Stored records:
····················

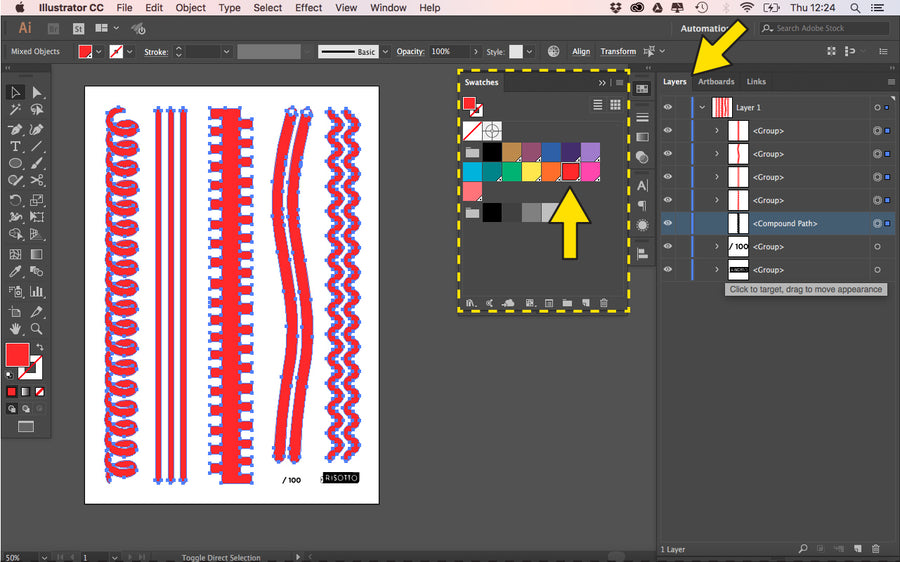This screenshot has width=900, height=562.
Task: Hide the '/ 100' group layer
Action: (x=668, y=246)
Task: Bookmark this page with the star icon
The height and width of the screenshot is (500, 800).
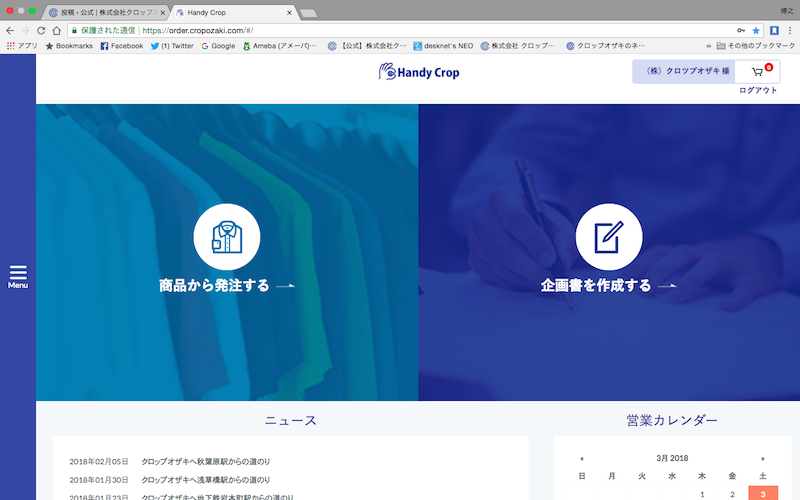Action: [x=756, y=31]
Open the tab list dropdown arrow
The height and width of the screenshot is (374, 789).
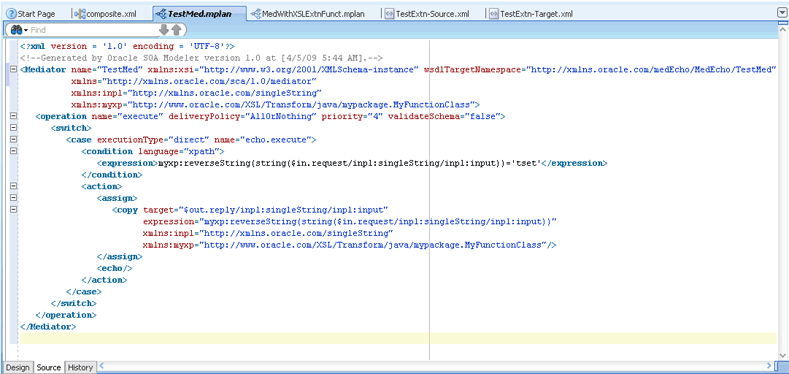tap(782, 13)
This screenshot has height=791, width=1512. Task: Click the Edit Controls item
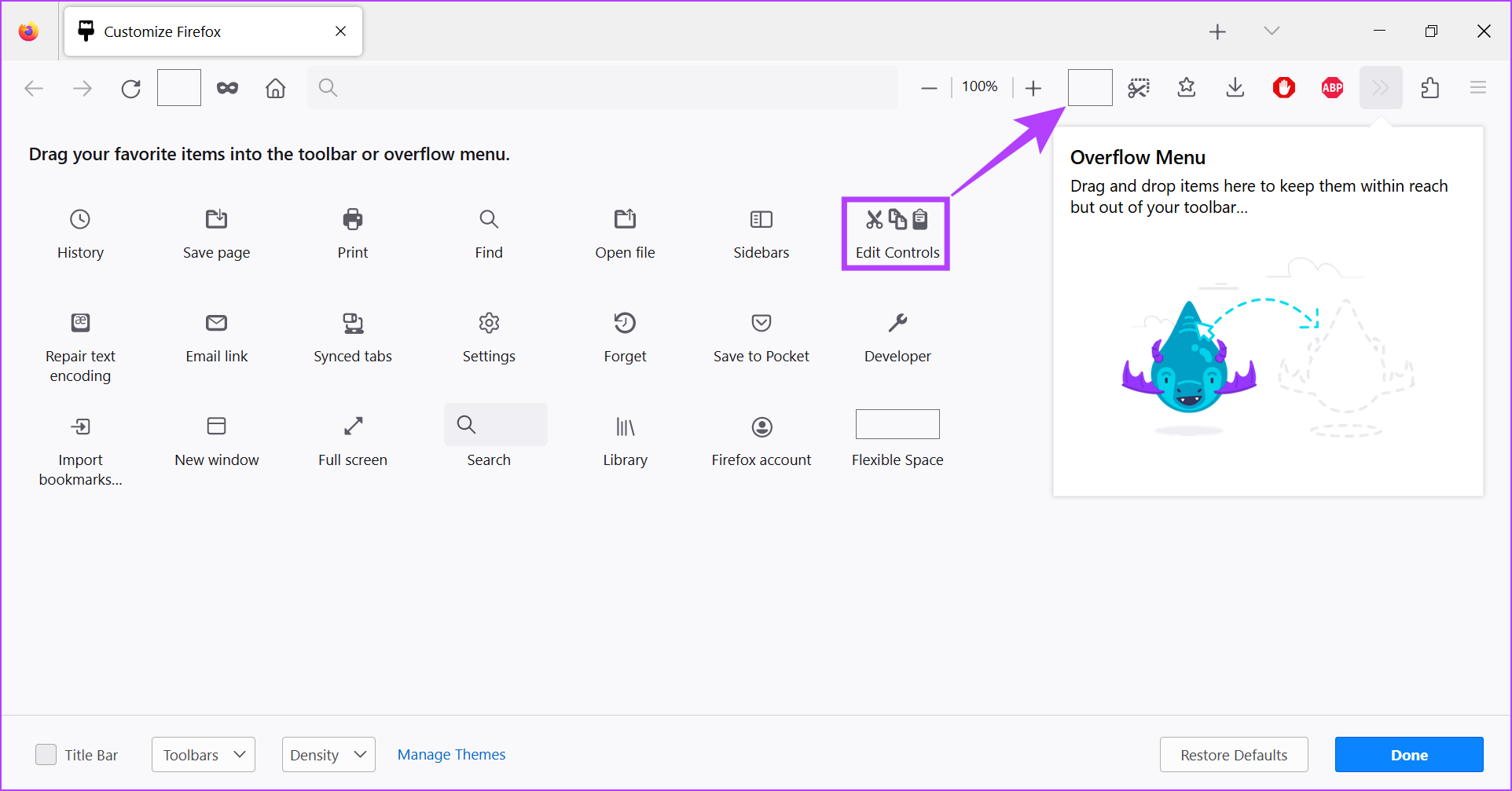897,233
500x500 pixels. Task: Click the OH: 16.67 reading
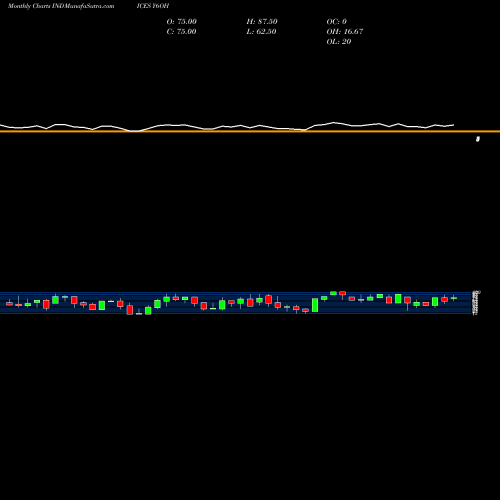pyautogui.click(x=345, y=32)
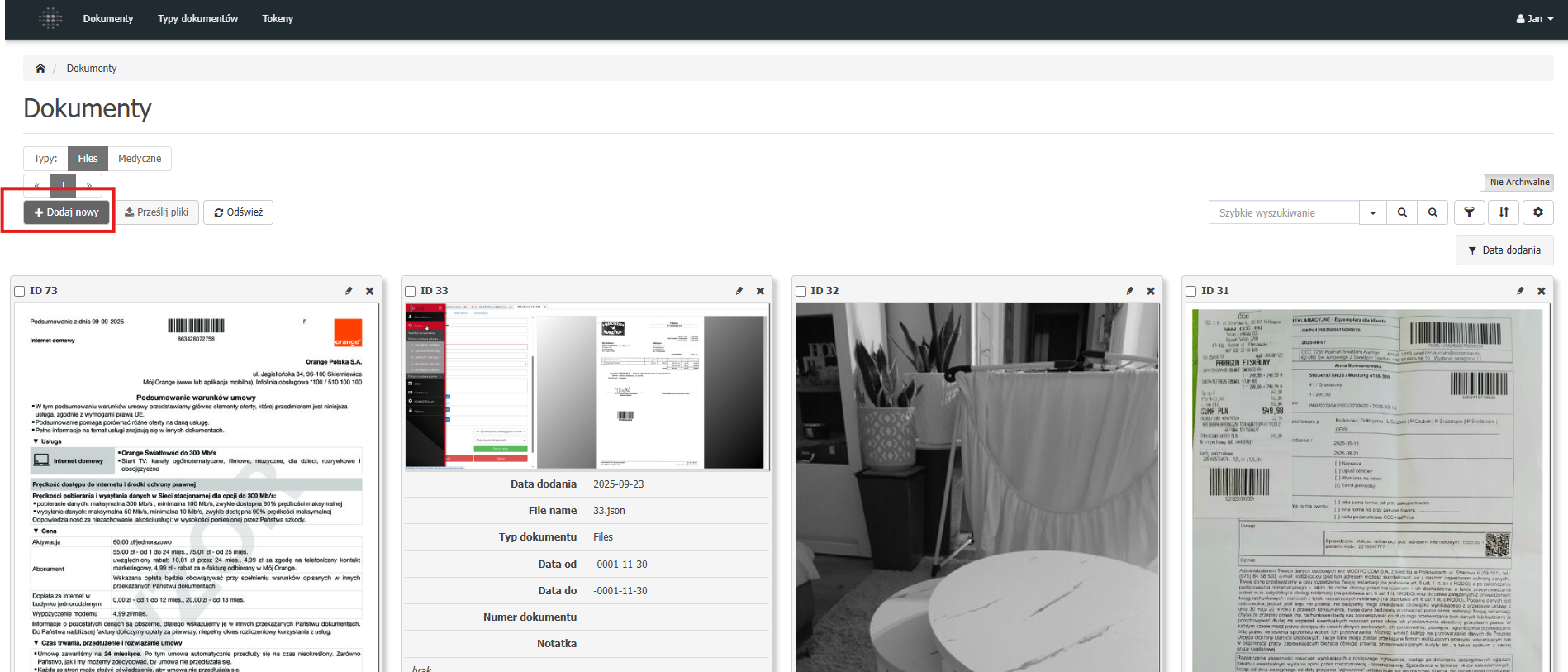
Task: Click the sort arrows icon button
Action: point(1504,212)
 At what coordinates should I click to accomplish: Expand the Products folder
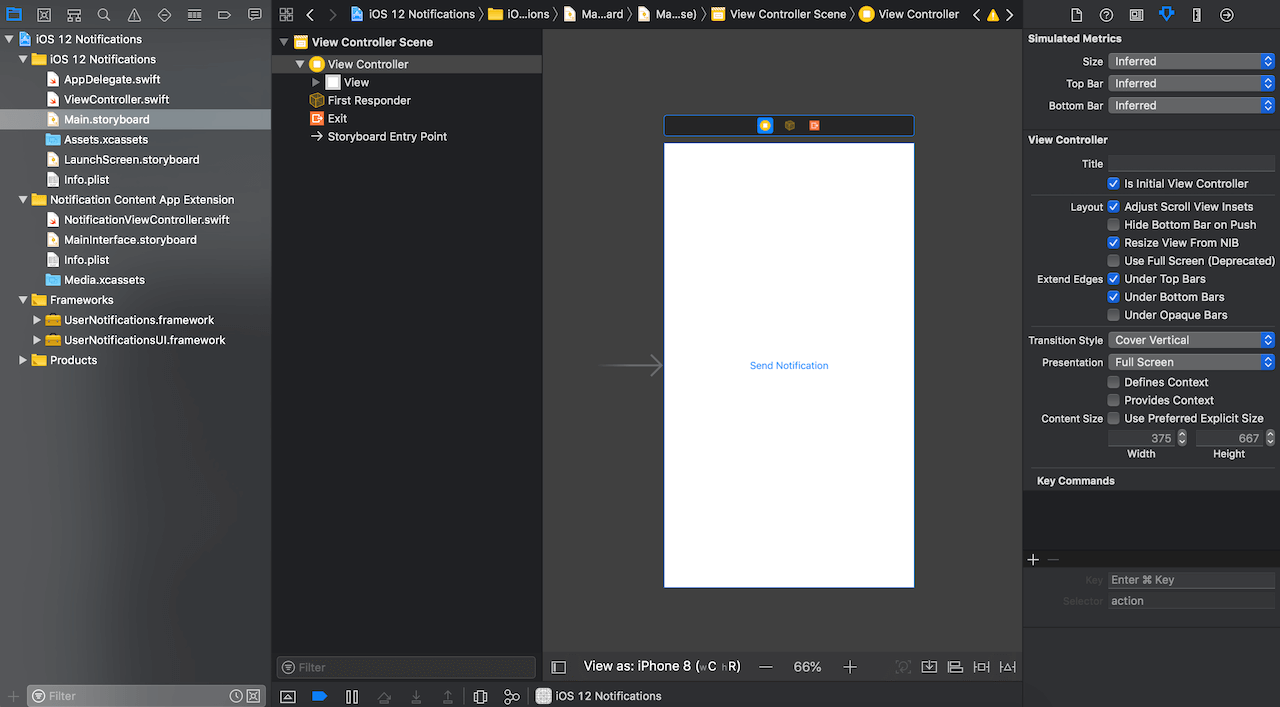23,360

····················

◆ INSTRUCTIONS TO FOLLOW:
Retype only the lines from the one with "500x500 pixels. Task: Click" through the final line of the entries, please, and keep the pictures out.

◆ YOUR RESPONSE:
500x500 pixels. Task: Click the OH: 16.67 reading
pyautogui.click(x=345, y=32)
Task: Click the sort arrows icon button
Action: point(1504,212)
 At what coordinates should I click to accomplish: Expand the Products folder
23,360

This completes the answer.